The San Mateo County Office of Education, Community School South, and the Boys and Girls Club of EPA worked collaboratively to carve out a small section of the Boys and Girls Club’s lawn to establish the 2,100 square foot garden. Currently the garden is in its final stages of completion and contains a 3-bin compost, both raised and in-ground beds, an irrigation system, and a tool shed. The students have been eagerly anticipating the completion of the garden so they can begin planting their winter crop. Future plans for the program include a greenhouse; the establishment of a native-plant garden at a local non-profit, YUCA (Youth United for Community Action); field trips to local farms and urban gardens, and collaborations with other local school garden groups.

Views of the raised garden beds (top) and the tool shed (bottom). 17th District PTA will be helping to support this program, using Student Aid donations from PTA units throughout San Mateo County.

After the Winter Semester

 

The Garden Class at Community School South (CSS) just completed a successful fall semester!

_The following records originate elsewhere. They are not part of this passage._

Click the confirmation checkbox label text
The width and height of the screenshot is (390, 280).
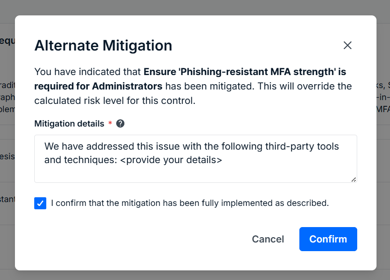[190, 203]
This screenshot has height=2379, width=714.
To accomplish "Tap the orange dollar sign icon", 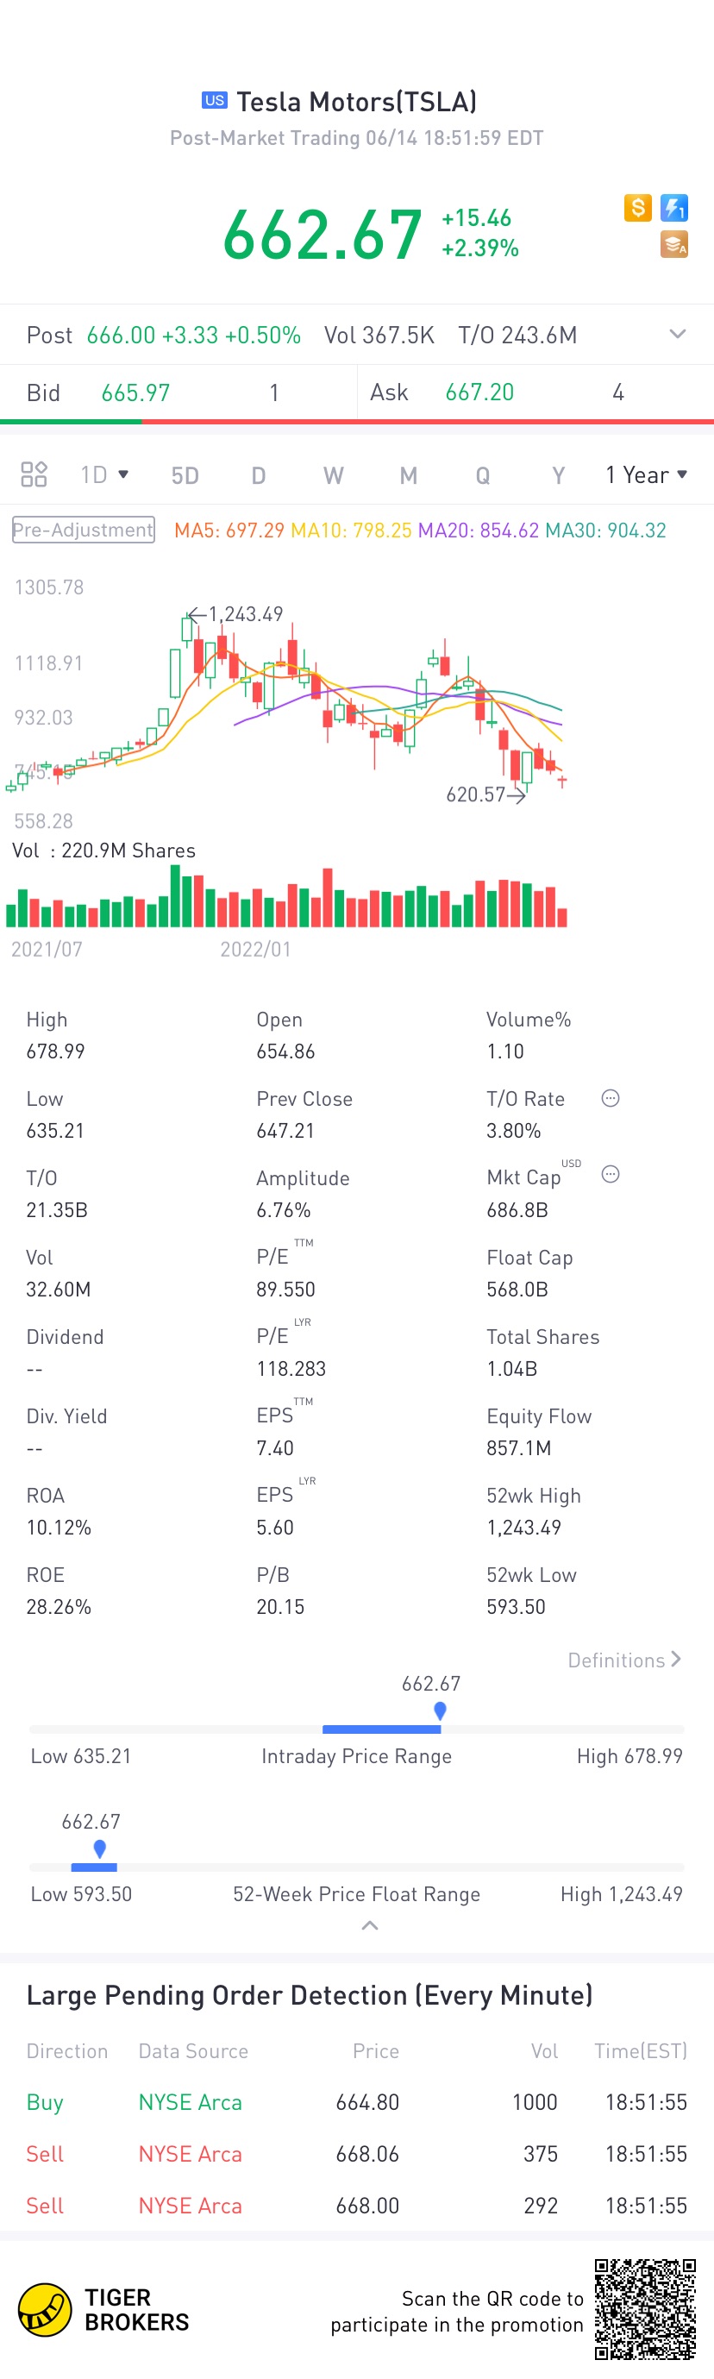I will pyautogui.click(x=637, y=208).
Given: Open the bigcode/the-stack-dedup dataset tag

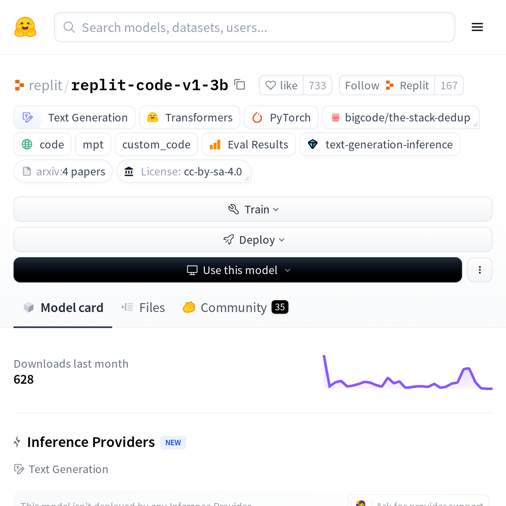Looking at the screenshot, I should (x=401, y=118).
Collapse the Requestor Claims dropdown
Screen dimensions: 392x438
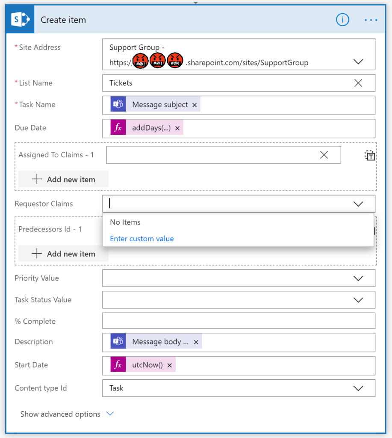358,204
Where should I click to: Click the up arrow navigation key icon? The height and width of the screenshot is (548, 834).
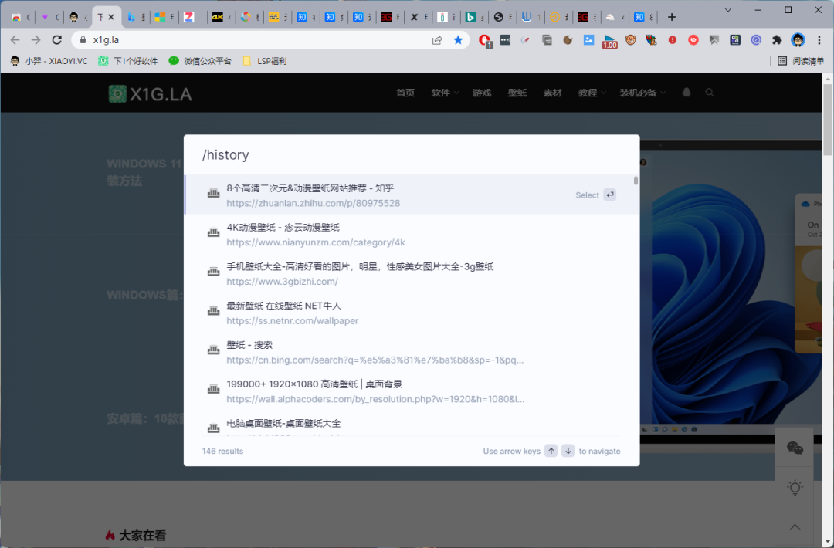pyautogui.click(x=551, y=451)
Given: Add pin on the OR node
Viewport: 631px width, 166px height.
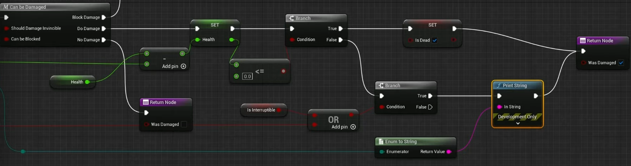Looking at the screenshot, I should (353, 127).
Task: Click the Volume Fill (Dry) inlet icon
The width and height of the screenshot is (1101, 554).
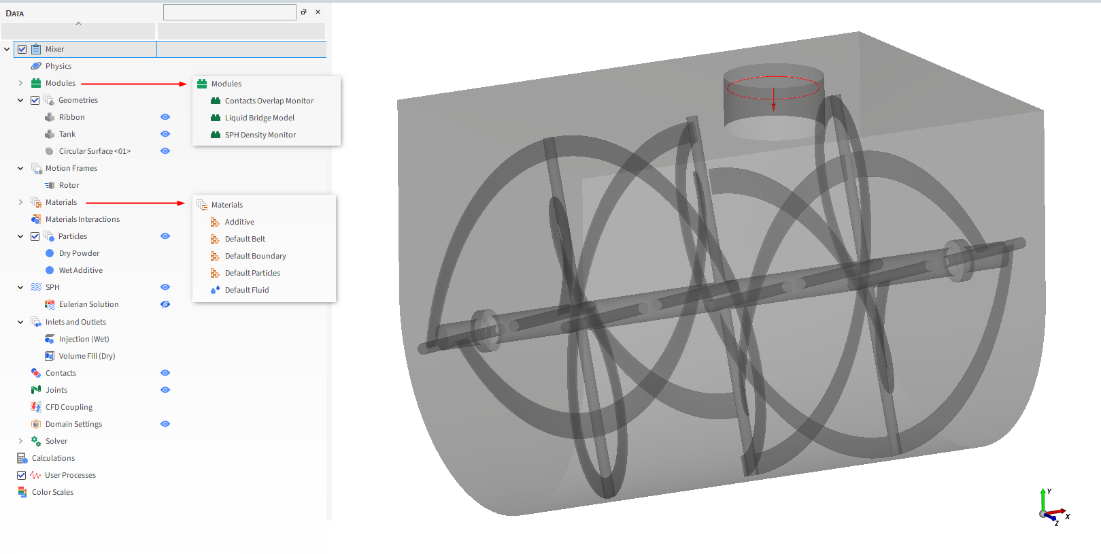Action: click(50, 356)
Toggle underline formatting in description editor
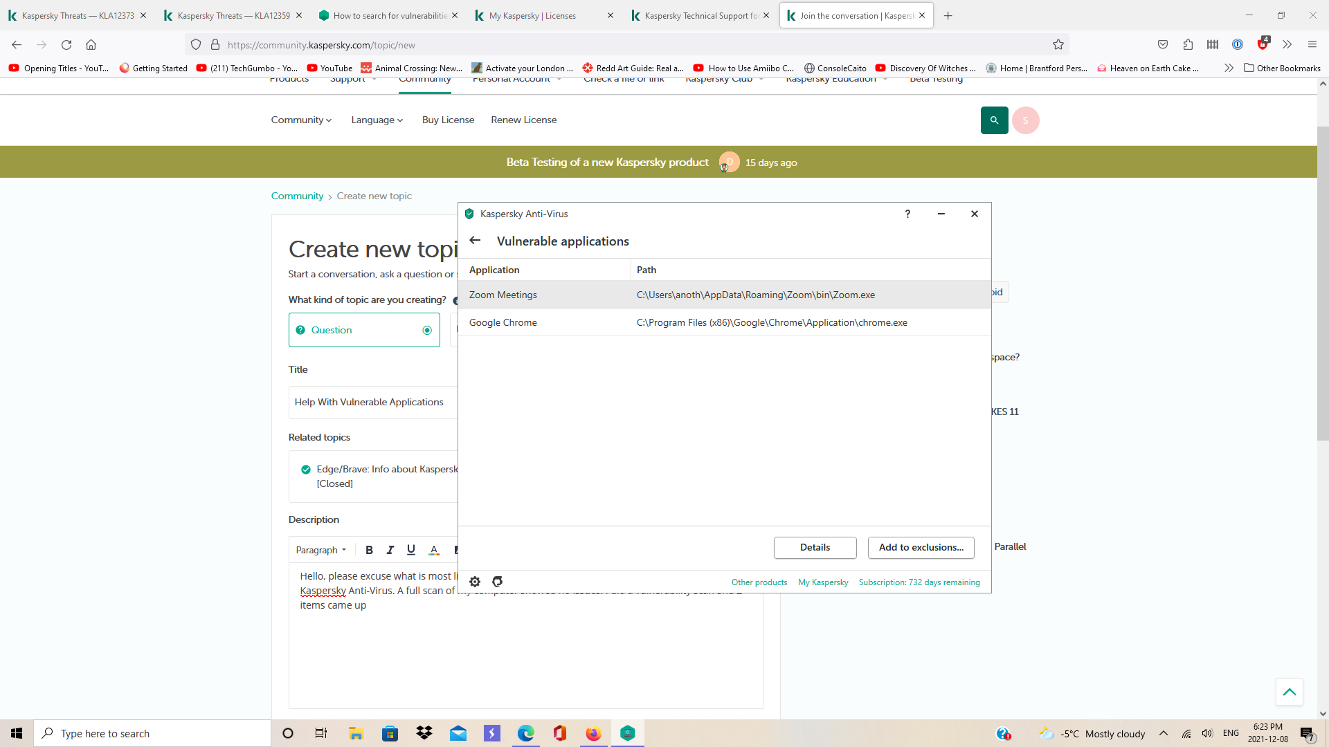 [x=411, y=550]
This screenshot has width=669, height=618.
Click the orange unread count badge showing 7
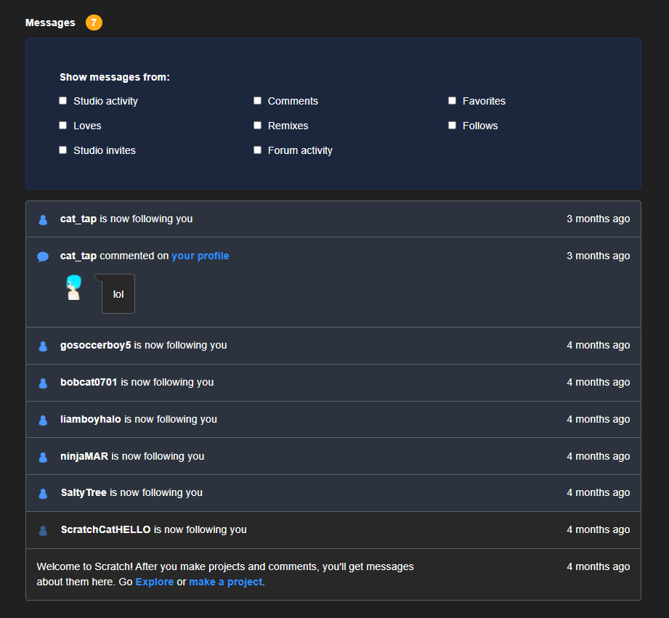[94, 23]

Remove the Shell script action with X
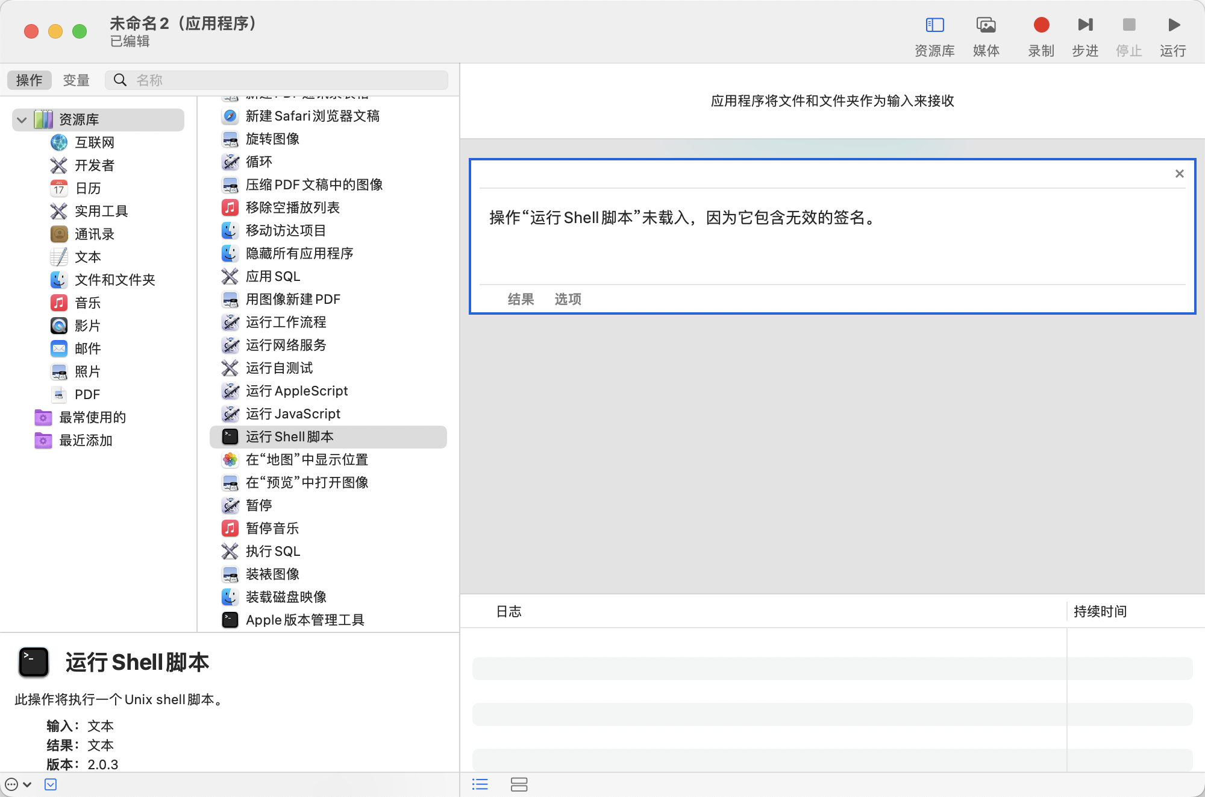pyautogui.click(x=1179, y=174)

Students learned about the impacts of global warming and that one fifth of our fossil fuel consumption goes towards the harvesting, processing, and transportation of our food. We emphasized the concepts of eating seasonally, locally, and organically through our class curriculum, field trip to the Redwood City Farmers’ Market, and seasonal recipes which were prepared in the kitchen. In addition, students broke ground in the garden, planting the garden’s first crops, which included cabbage, cauliflower, bok choy, and strawberries, to name a few. Below is an excerpt from a student reflection on the semester.

“I am a student at CSS and I have been in Garden Class for a semester. I have learned about how global warming affects the earth. I have also learned how to properly plant plants. One more thing that I learned was how to cook. These things are important because it gives me experience for the future with skills that I can use. My favorite part of Garden Class is learning about the earth because now I know that I have to take care of it. I decided to take another semester of Garden Class because I know it is a good experience for me.”

We are looking forward to the spring semester where students will focus on human, plant, and soil nutrition and have the opportunity to harvest the winter crops and prepare the garden for summer.